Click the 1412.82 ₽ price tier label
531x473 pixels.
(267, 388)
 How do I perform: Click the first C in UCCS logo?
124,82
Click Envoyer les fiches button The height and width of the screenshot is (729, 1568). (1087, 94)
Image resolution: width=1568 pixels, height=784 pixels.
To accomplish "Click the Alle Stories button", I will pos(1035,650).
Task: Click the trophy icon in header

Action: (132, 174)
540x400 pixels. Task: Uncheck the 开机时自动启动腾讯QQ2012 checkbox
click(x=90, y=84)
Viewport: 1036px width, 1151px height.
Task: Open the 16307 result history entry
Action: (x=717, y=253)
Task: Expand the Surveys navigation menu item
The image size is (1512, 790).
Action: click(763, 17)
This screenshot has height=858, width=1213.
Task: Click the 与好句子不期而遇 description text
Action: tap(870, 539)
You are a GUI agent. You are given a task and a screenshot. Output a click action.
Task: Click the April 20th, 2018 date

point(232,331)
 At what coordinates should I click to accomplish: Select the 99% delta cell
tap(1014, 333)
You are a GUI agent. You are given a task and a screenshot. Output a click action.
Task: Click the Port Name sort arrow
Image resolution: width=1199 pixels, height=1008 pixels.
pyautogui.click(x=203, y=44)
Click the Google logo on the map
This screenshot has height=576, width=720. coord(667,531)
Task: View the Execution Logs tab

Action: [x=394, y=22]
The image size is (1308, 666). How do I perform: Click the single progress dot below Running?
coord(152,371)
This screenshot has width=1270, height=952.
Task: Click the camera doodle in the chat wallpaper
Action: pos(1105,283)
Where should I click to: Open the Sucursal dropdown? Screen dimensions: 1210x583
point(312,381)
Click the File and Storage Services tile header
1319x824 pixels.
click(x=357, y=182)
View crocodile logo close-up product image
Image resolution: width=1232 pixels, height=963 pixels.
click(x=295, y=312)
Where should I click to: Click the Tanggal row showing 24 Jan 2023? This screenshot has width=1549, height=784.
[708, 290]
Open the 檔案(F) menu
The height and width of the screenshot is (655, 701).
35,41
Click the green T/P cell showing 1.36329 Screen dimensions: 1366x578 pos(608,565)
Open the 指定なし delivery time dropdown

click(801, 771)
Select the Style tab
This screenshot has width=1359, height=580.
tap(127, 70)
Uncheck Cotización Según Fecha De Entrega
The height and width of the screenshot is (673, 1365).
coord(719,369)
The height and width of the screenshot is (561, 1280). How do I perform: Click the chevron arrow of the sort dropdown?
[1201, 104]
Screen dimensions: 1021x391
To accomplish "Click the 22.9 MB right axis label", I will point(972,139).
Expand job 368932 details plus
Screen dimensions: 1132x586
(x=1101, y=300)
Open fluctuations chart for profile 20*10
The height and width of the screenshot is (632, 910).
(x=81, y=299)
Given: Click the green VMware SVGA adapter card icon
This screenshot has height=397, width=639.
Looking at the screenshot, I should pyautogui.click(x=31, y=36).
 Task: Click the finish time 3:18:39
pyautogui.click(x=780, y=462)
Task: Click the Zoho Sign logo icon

▸ **What to produce**: Copy out the whole listing above line by line, changing nothing.

▸ **Result**:
Click the 1412.82 ₽ price tier label
531x473 pixels.
(267, 388)
 How do I perform: Click the first C in UCCS logo?
124,82
Click Envoyer les fiches button The height and width of the screenshot is (729, 1568). (1087, 94)
Image resolution: width=1568 pixels, height=784 pixels.
To accomplish "Click the Alle Stories button", I will pos(1035,650).
Task: Click the trophy icon in header

Action: (132, 174)
540x400 pixels. Task: Uncheck the 开机时自动启动腾讯QQ2012 checkbox
click(x=90, y=84)
Viewport: 1036px width, 1151px height.
Task: Open the 16307 result history entry
Action: (x=717, y=253)
Task: Expand the Surveys navigation menu item
The image size is (1512, 790).
Action: click(763, 17)
This screenshot has height=858, width=1213.
Task: Click the 与好句子不期而遇 description text
Action: tap(870, 539)
You are a GUI agent. You are given a task and a screenshot. Output a click action.
Task: Click the April 20th, 2018 date

point(232,331)
 At what coordinates should I click to accomplish: Select the 99% delta cell
tap(1014, 333)
You are a GUI agent. You are given a task and a screenshot. Output a click action.
Task: Click the Port Name sort arrow
Image resolution: width=1199 pixels, height=1008 pixels.
pyautogui.click(x=203, y=44)
Click the Google logo on the map
This screenshot has height=576, width=720. coord(667,531)
Task: View the Execution Logs tab

Action: [x=394, y=22]
The image size is (1308, 666). How do I perform: Click the single progress dot below Running?
coord(152,371)
This screenshot has width=1270, height=952.
Task: Click the camera doodle in the chat wallpaper
Action: pos(1105,283)
Where should I click to: Open the Sucursal dropdown? Screen dimensions: 1210x583
point(312,381)
Click the File and Storage Services tile header
1319x824 pixels.
click(x=357, y=182)
View crocodile logo close-up product image
Image resolution: width=1232 pixels, height=963 pixels.
click(x=295, y=312)
Where should I click to: Click the Tanggal row showing 24 Jan 2023? This screenshot has width=1549, height=784.
[708, 290]
Open the 檔案(F) menu
The height and width of the screenshot is (655, 701).
35,41
Click the green T/P cell showing 1.36329 Screen dimensions: 1366x578 pos(608,565)
Open the 指定なし delivery time dropdown

click(801, 771)
Select the Style tab
This screenshot has width=1359, height=580.
tap(127, 70)
Uncheck Cotización Según Fecha De Entrega
The height and width of the screenshot is (673, 1365).
coord(719,369)
The height and width of the screenshot is (561, 1280). How do I perform: Click the chevron arrow of the sort dropdown?
[1201, 104]
Screen dimensions: 1021x391
To accomplish "Click the 22.9 MB right axis label", I will point(972,139).
Expand job 368932 details plus
Screen dimensions: 1132x586
(x=1101, y=300)
Open fluctuations chart for profile 20*10
The height and width of the screenshot is (632, 910).
(x=81, y=299)
Given: Click the green VMware SVGA adapter card icon
This screenshot has height=397, width=639.
Looking at the screenshot, I should pyautogui.click(x=31, y=36).
 Task: Click the finish time 3:18:39
pyautogui.click(x=780, y=462)
Task: Click the Zoho Sign logo icon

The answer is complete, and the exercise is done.